1 Corinthians 15:56-58 ESV
Prayer:
Father, we thank you for your Son Jesus Christ, and your grace which is poured out on us through Him. We thank you for our redemption, and pray that in the time of our resurrection when we receive our new glorified bodies, that the sin that now tempts these made of weak flesh that we inhabit, will be wiped away, and lost to us forever. Holy, Holy, Holy, are you who came to redeem us as sinners, and perfects us even now.

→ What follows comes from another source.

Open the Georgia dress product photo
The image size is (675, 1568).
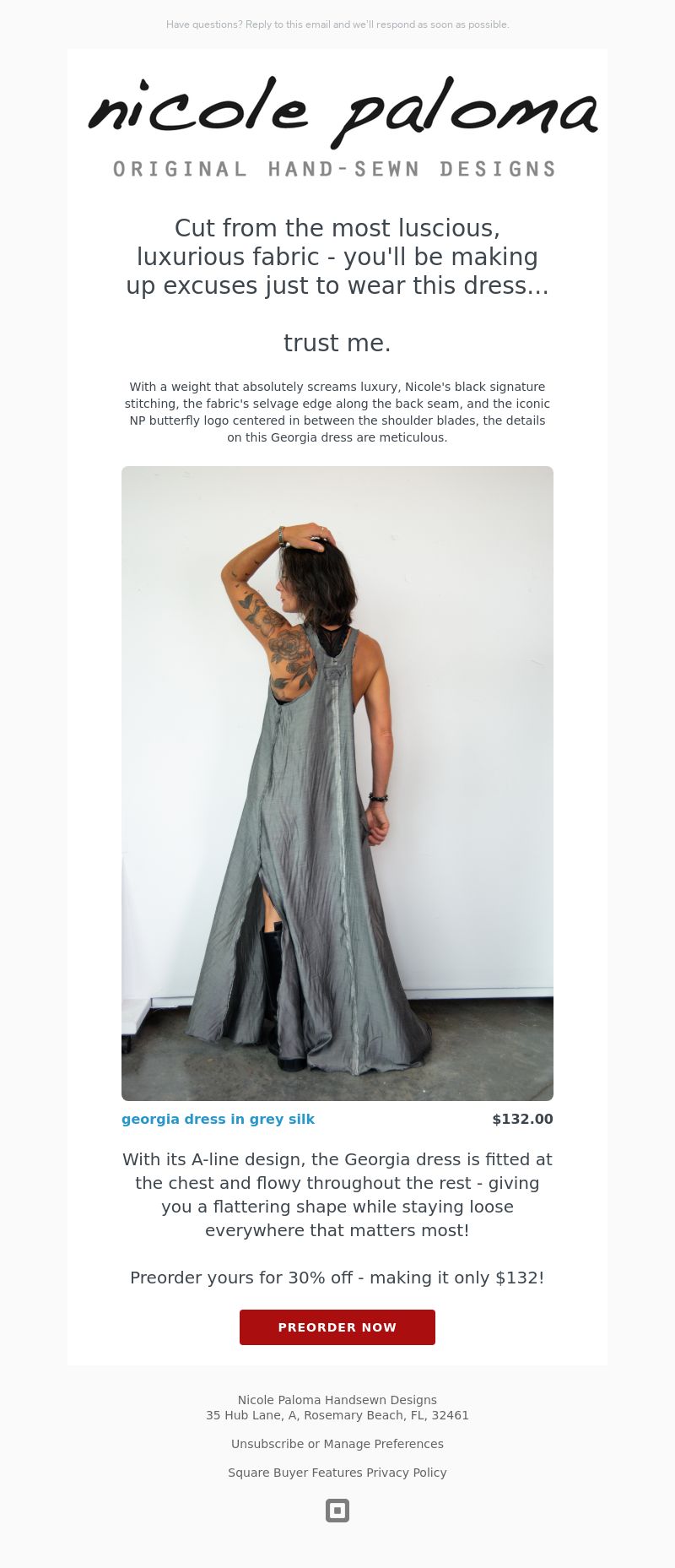338,783
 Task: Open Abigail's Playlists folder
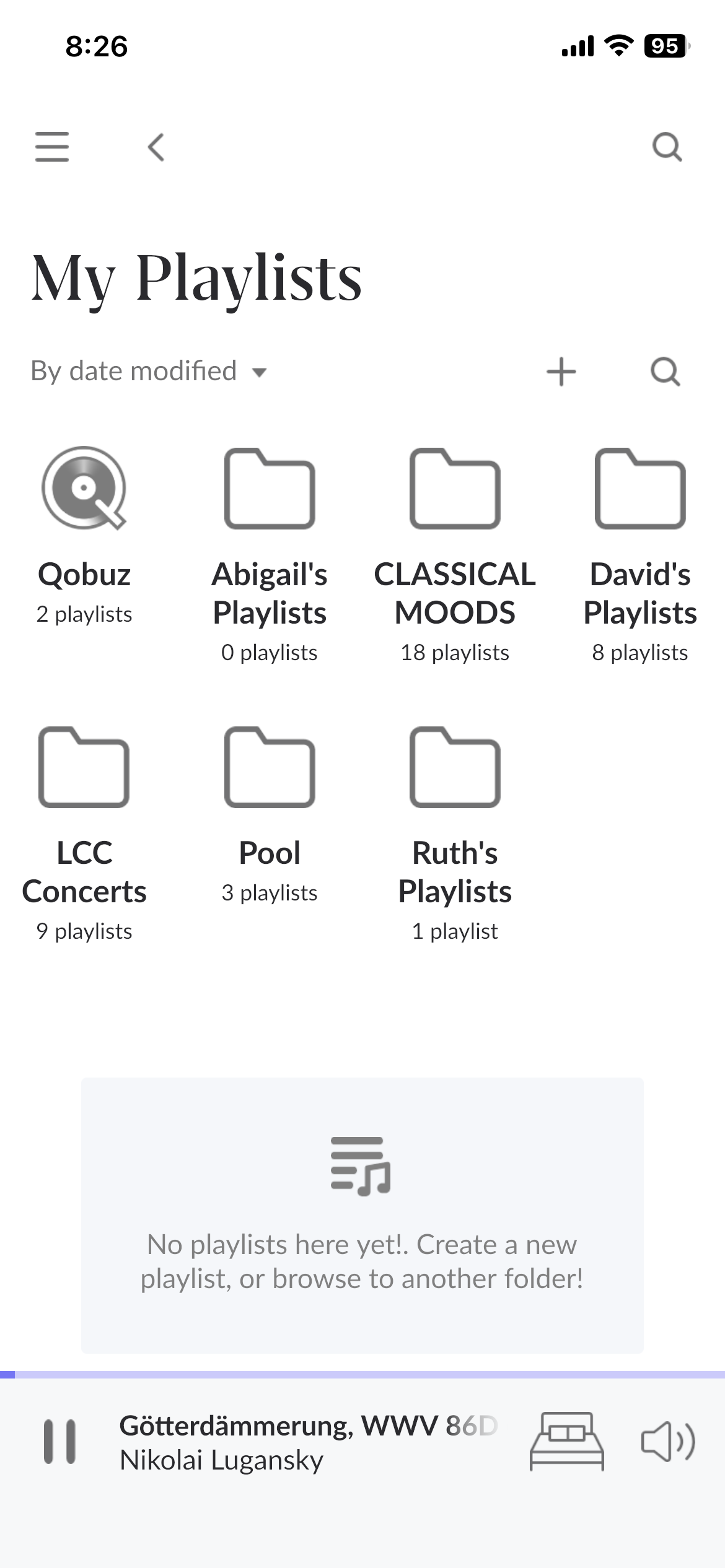click(270, 555)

We praise your name for the strength of faith that takes dominion over our flesh, and claims victory over the sin that attacks it. Great are you who defeats our worldly enemies, but greater yet are you who has defeated the sin within us. All glory is yours Holy Father, and it is perfected in grace, and through Jesus Christ our Lord. Claim me Father, and renew the innocence of creation within me.